The Preacher's Lectionary Notebook - Thematic Connections
The Fourth Sunday after the Epiphany (Year A)
Micah 6:1-8; 1 Corinthians 1:18-31; Matthew 5:1-12
God’s way of setting the world right does not line up with what people usually expect power, success, or righteousness to look like. In Micah 6, God puts Israel on trial, calling the mountains as witnesses and reminding the people of a long history of deliverance. The problem is not that Israel lacks religious activity; it is that they have mistaken ritual for faithfulness. Burnt offerings, rivers of oil, even the most extreme sacrifices cannot fix a life bent toward injustice. What God wants is almost embarrassingly simple and deeply demanding at the same time—do justice, love kindness, and walk humbly with your God. Micah strips religion down to a way of life shaped by humility and care for others, especially the vulnerable.
That same reversal of expectations shows up in Paul’s words to the Corinthians. In a culture obsessed with status, rhetorical brilliance, and visible strength, Paul insists that the cross sits at the very center of God’s wisdom. What looks like foolishness is actually where God’s power is most clearly revealed. God does not choose the impressive in order to impress; God chooses the foolish, the weak, and the lowly to expose how hollow human boasting really is. Paul’s point is not that thinking or skill are bad, but that none of them can be the foundation of our standing before God. Like Micah, Paul dismantles religious and cultural systems that try to secure righteousness through achievement, prestige, or performance.

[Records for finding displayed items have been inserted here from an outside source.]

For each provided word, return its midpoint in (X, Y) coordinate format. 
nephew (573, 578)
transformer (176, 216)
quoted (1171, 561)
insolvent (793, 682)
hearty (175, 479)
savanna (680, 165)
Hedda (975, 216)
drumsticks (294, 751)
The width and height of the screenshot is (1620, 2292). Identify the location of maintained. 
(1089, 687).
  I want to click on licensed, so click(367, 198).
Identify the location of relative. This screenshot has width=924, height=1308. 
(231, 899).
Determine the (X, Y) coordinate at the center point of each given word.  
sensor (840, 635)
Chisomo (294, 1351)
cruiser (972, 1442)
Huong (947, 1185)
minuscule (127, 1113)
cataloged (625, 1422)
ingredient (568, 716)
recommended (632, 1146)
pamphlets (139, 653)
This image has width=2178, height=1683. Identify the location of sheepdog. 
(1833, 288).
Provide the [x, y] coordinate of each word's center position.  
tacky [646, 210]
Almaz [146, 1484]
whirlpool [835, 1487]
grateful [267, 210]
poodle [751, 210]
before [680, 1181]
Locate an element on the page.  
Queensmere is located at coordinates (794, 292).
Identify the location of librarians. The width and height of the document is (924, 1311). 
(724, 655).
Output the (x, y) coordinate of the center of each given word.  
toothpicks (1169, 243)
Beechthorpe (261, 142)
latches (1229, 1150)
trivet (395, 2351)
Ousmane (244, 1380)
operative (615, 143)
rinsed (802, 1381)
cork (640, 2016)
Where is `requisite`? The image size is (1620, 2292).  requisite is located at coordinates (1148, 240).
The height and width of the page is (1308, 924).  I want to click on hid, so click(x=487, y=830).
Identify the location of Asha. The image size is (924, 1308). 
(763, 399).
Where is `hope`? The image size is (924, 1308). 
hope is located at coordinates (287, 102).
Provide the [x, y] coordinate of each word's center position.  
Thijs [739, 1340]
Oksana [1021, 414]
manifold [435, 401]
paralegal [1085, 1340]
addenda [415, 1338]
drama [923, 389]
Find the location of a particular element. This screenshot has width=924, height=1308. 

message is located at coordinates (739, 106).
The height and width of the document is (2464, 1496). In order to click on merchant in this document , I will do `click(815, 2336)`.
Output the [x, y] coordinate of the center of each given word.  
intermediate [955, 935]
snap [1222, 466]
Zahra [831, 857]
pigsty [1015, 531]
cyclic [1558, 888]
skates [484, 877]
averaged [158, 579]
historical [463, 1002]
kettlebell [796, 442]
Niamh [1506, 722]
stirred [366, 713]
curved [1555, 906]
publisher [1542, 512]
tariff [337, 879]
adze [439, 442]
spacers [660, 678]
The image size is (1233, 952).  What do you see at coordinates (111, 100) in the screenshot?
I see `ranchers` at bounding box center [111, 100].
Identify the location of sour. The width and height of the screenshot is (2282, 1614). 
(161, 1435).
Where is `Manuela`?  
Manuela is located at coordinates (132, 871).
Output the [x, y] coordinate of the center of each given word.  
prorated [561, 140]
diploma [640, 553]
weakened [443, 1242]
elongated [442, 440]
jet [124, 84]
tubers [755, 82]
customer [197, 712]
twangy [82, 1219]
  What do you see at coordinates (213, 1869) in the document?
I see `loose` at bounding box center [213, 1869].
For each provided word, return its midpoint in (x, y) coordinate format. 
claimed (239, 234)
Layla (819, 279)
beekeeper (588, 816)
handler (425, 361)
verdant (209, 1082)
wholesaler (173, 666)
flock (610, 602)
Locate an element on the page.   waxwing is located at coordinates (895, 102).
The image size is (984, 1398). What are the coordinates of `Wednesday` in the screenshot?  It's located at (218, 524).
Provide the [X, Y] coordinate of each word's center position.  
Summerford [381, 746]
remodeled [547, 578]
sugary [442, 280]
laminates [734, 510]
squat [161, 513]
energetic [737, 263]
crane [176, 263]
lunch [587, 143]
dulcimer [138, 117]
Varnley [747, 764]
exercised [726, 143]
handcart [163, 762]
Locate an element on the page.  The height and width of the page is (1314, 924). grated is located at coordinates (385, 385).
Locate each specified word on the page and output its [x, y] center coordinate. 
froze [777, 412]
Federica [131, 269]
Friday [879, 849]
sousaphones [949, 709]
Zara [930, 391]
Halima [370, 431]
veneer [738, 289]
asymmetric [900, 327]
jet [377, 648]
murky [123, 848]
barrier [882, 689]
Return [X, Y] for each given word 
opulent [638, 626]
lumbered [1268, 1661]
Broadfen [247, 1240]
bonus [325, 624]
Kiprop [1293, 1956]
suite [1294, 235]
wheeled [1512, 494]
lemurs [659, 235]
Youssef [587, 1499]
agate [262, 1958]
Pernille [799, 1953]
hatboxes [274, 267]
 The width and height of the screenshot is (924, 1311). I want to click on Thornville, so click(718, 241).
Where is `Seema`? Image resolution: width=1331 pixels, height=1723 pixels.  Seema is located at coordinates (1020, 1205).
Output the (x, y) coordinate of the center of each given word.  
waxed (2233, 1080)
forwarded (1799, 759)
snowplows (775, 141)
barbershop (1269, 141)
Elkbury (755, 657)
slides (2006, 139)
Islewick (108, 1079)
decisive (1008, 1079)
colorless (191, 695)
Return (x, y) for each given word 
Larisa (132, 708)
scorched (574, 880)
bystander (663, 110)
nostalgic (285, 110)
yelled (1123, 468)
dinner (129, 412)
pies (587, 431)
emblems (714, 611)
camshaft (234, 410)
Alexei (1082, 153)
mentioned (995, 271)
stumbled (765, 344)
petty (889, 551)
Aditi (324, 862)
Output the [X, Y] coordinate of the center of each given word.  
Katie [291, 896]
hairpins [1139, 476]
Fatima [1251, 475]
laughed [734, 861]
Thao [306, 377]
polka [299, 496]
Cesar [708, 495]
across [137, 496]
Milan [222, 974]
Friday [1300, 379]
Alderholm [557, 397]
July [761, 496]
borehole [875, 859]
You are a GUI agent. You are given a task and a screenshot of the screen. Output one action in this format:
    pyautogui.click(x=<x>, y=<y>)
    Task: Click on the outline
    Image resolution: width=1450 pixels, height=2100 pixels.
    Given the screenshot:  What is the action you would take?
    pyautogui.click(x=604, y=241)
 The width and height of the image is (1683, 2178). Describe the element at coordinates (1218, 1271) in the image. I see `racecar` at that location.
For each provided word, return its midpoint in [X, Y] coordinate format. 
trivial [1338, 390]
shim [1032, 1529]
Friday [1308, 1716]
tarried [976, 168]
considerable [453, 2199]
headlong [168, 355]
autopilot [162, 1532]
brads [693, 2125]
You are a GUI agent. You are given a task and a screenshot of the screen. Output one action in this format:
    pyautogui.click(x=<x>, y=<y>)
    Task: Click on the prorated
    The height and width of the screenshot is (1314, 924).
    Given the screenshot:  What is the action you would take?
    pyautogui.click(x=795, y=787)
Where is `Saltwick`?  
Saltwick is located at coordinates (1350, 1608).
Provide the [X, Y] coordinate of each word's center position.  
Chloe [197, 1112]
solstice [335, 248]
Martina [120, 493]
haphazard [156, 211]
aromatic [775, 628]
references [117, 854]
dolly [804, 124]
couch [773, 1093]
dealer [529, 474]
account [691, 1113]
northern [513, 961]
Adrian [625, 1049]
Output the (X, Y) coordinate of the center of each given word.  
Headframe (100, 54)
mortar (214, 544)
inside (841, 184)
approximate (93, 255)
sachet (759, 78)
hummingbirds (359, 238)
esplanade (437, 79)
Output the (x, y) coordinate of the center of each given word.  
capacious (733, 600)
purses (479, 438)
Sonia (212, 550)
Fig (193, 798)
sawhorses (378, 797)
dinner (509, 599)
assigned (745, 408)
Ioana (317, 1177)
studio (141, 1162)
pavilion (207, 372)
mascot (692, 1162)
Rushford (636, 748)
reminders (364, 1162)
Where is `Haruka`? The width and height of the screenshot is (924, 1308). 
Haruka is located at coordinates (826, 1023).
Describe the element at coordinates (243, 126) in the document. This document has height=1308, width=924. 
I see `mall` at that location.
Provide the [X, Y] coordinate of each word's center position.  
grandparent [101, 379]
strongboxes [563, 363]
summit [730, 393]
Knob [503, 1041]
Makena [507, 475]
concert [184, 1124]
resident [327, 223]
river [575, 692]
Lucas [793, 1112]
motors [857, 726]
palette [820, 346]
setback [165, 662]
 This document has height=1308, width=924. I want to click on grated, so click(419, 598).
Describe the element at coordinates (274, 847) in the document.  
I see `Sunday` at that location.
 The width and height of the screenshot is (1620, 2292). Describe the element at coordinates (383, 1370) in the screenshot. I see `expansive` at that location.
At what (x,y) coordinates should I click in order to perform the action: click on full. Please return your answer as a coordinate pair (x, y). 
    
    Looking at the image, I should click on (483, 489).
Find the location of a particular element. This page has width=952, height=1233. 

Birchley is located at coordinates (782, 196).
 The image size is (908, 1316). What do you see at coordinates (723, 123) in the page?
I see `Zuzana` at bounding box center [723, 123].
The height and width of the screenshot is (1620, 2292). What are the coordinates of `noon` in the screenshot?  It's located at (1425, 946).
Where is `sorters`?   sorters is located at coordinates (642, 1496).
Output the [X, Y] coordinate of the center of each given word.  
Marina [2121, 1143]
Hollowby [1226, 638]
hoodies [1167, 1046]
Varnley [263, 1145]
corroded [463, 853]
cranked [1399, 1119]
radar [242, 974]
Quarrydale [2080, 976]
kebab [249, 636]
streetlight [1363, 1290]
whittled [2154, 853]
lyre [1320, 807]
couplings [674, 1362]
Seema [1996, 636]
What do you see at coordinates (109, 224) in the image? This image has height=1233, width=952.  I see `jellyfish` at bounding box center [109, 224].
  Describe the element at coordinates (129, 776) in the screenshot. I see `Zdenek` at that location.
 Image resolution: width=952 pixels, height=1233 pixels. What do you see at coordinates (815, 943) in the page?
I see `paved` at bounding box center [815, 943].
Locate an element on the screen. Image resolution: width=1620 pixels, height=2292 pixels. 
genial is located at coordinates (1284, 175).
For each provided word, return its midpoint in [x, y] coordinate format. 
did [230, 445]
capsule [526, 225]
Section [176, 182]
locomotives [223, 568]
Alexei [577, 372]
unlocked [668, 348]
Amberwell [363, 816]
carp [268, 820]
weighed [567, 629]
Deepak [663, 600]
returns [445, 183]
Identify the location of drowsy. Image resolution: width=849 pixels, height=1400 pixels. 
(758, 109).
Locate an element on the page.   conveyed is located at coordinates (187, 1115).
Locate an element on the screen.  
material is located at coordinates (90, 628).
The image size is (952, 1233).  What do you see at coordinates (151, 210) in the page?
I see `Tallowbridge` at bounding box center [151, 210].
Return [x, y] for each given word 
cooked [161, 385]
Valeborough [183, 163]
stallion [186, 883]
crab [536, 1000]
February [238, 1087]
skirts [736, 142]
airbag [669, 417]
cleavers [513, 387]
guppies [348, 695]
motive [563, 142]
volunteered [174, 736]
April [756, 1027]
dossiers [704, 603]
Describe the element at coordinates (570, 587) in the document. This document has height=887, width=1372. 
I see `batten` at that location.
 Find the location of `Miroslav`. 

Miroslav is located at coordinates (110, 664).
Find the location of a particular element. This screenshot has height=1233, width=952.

When Jesus sits down on the hillside in Matthew 5 and begins to speak, he brings these themes into flesh-and-blood human experience. The Beatitudes are not motivational slogans; they are a declaration that God’s favor rests in surprising places. The poor in spirit, the mourners, the meek, the merciful, the peacemakers—these are not the people society lines up as winners. Yet Jesus says the kingdom of heaven belongs to them. This is Micah’s call to justice and humility lived out in real lives, and it is Paul’s “foolish” cross translated into a way of being in the world. Jesus blesses those who have let go of the illusion that power, control, or moral superiority will save them.
What ties all three passages together is the idea that God’s kingdom runs on a different logic. God is not impressed by religious excess, intellectual bravado, or social dominance. God is drawn to humility, mercy, trust, and a willingness to stand with those who suffer. Micah names it as covenant faithfulness, Paul proclaims it through the scandal of the cross, and Jesus embodies it in a community shaped by grace rather than competition. Together, these texts invite us to stop asking how to look righteous or strong and start asking how to live faithfully in a world that desperately needs justice, compassion, and hope.
FOR FURTHER EXPLORATION
How do our ideas of success and strength shape the way we read these passages?
What might “walking humbly with God” look like in everyday relationships and decisions?
Why do you think God consistently works through what the world considers weak or foolish?